==== Provided passage

Graham made the statement after meeting with Trump, saying the Senate could vote on the legislation ‘hopefully as early as next week.’ A bipartisan group of senators has been drafting the suite of sanctions and negotiating to secure White House support for months.

‘After a very productive meeting today with President Trump on a variety of issues, he greenlit the bipartisan Russia sanctions bill that I have been working on for months with Senator [Richard] Blumenthal and many others,’ Graham said Wednesday.

‘Ukraine is making concessions for peace and Putin is all talk, continuing to kill the innocent,’ he added.

The bill seeks to dry up funding for Russia’s war machine, both by targeting Russian industries as well as other countries that purchase Russian oil, such as China and India.

Agreement on the bill came just as U.S. forces on Wednesday seized two sanctioned tankers in the Atlantic Ocean. The first was the Russian-flagged Marinera oil tanker in the North Atlantic Sea, while the second was the M/T Sophia, in the Caribbean.

The North Atlantic Sea seizure comes after the Wall Street Journal reported on Tuesday that Russia had sent a submarine and other naval assets to escort the tanker.

The vessel had spent more than two weeks attempting to slip past U.S. enforcement efforts targeting sanctioned oil shipments near Venezuela, the outlet reported.

========
==== Data extract

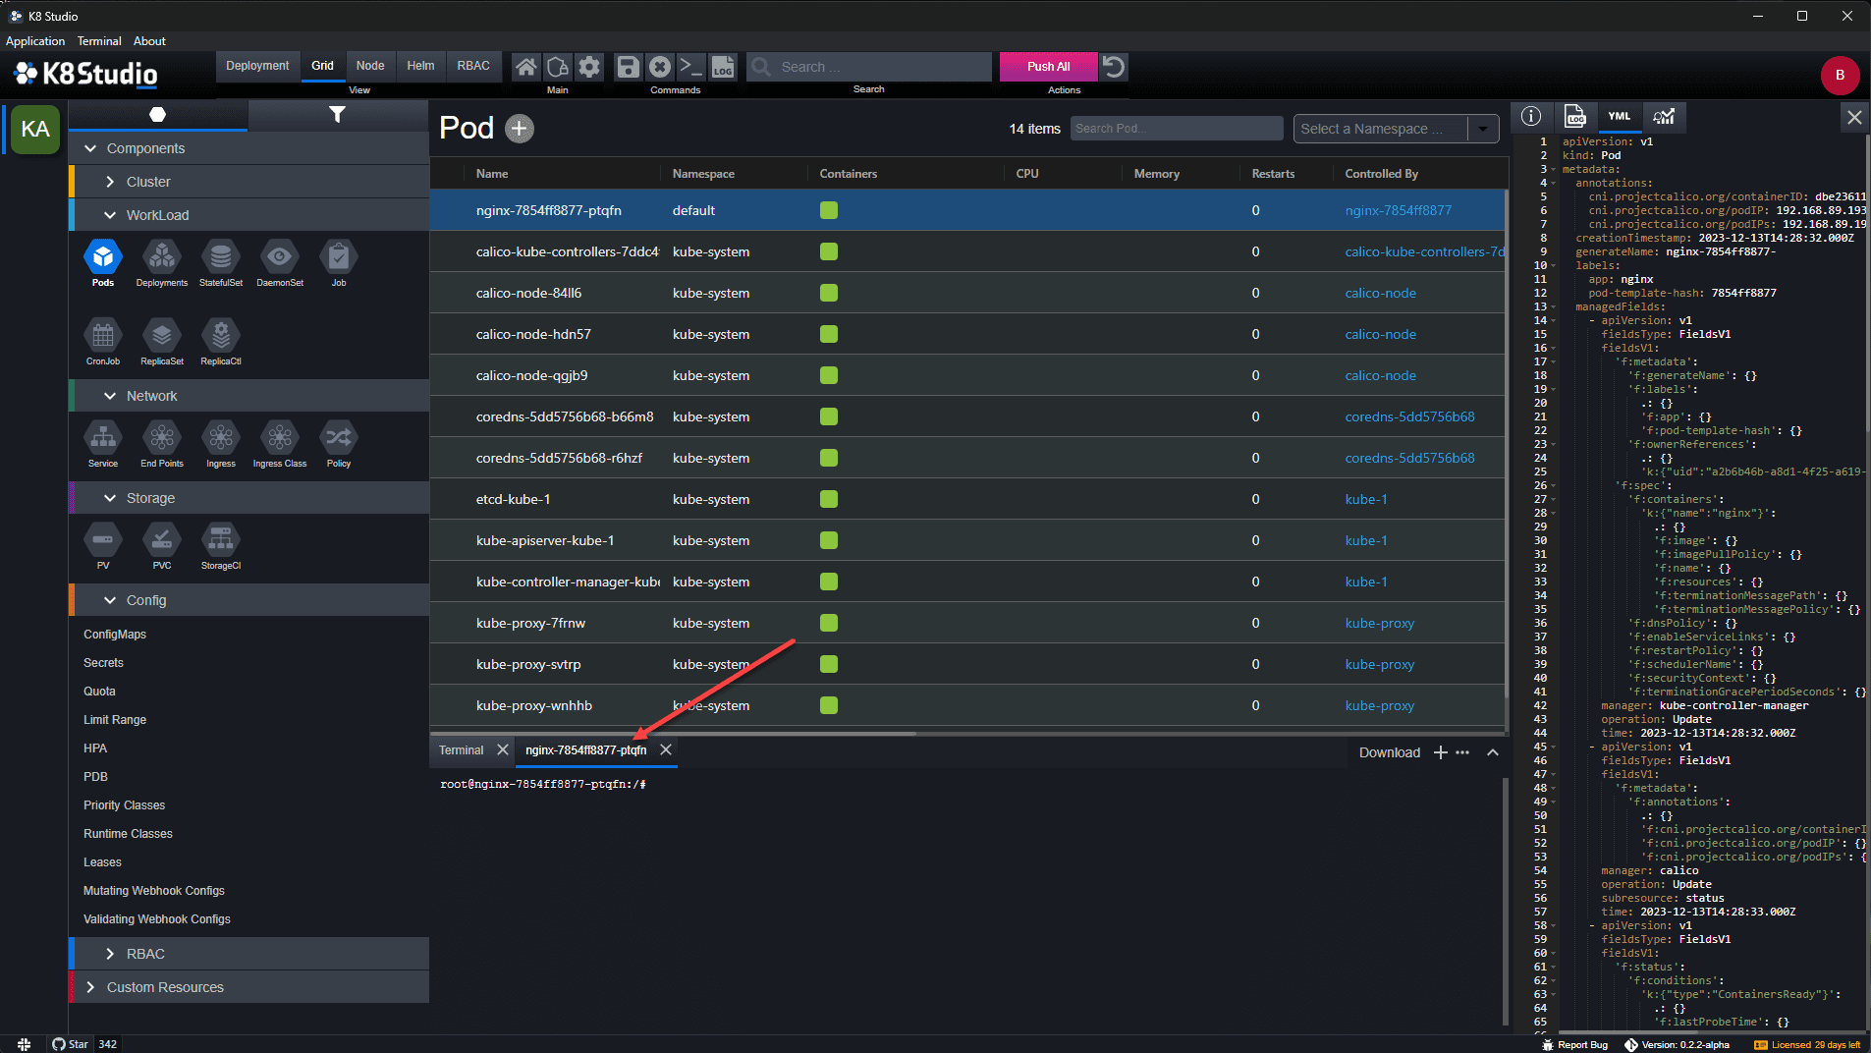1871x1053 pixels.
Task: Select the StatefulSet icon
Action: coord(221,257)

========

▶ Questions to answer
**A.** According to the passage on the Russia sanctions bill, which two countries are named as buyers of Russian oil?
**B.** Rewrite the stretch of the passage on the Russia sanctions bill from "Agreement on the" through "in the Caribbean.", replacing "seized" with "captured".

▶ Solutions to the tasks
**A.** China and India.

**B.**
Agreement on the bill came just as U.S. forces on Wednesday captured two sanctioned tankers in the Atlantic Ocean. The first was the Russian-flagged Marinera oil tanker in the North Atlantic Sea, while the second was the M/T Sophia, in the Caribbean.